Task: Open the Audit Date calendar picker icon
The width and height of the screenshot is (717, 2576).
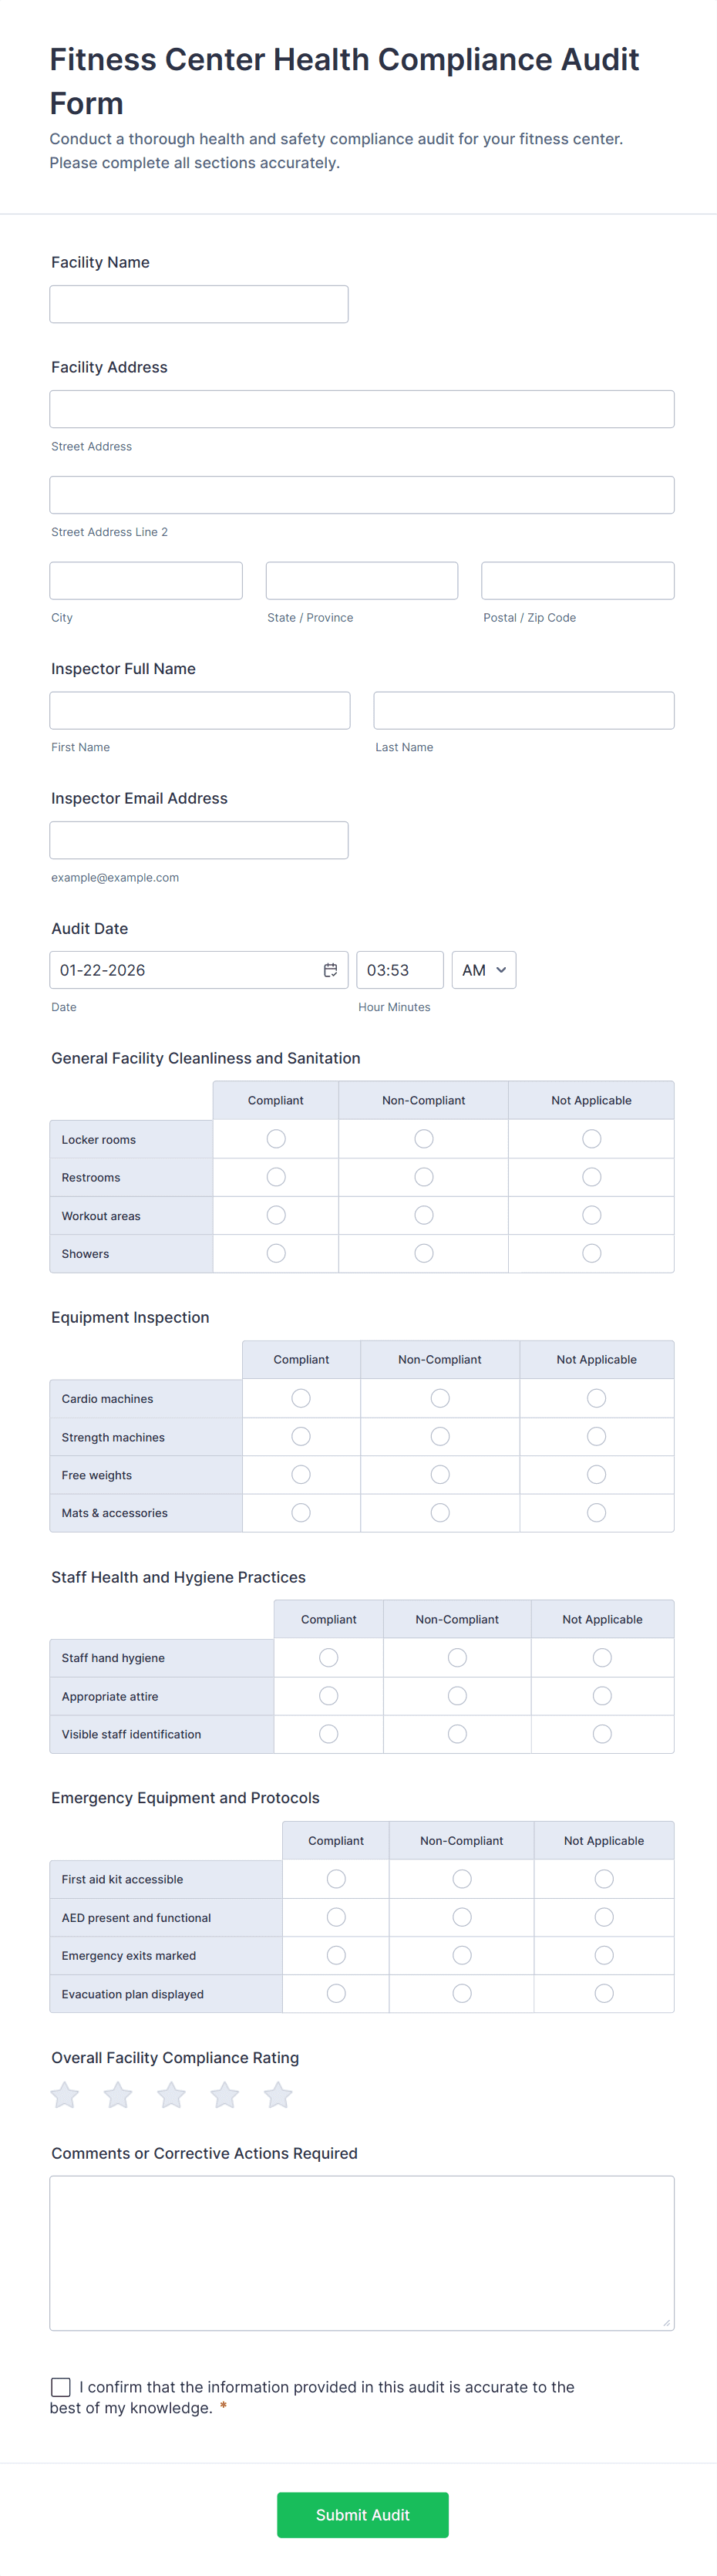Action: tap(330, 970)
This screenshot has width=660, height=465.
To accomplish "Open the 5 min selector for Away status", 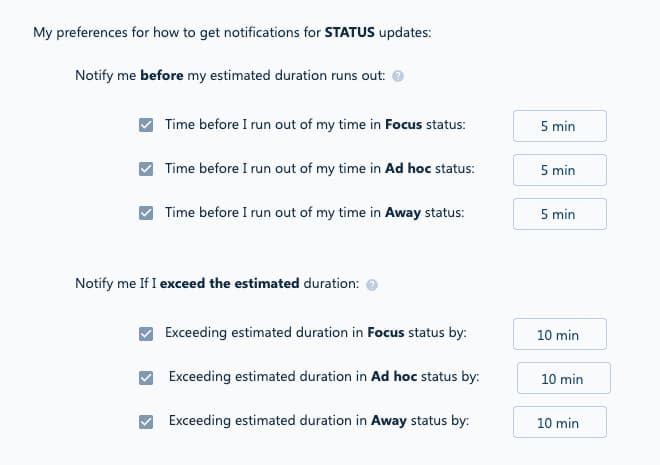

→ Task statement:
Restate the records above word for word. Skip every picture.

→ Solution for this exercise:
Task: Open the Audit Date calendar picker icon
The width and height of the screenshot is (717, 2576).
Action: tap(330, 970)
This screenshot has width=660, height=465.
To accomplish "Open the 5 min selector for Away status", 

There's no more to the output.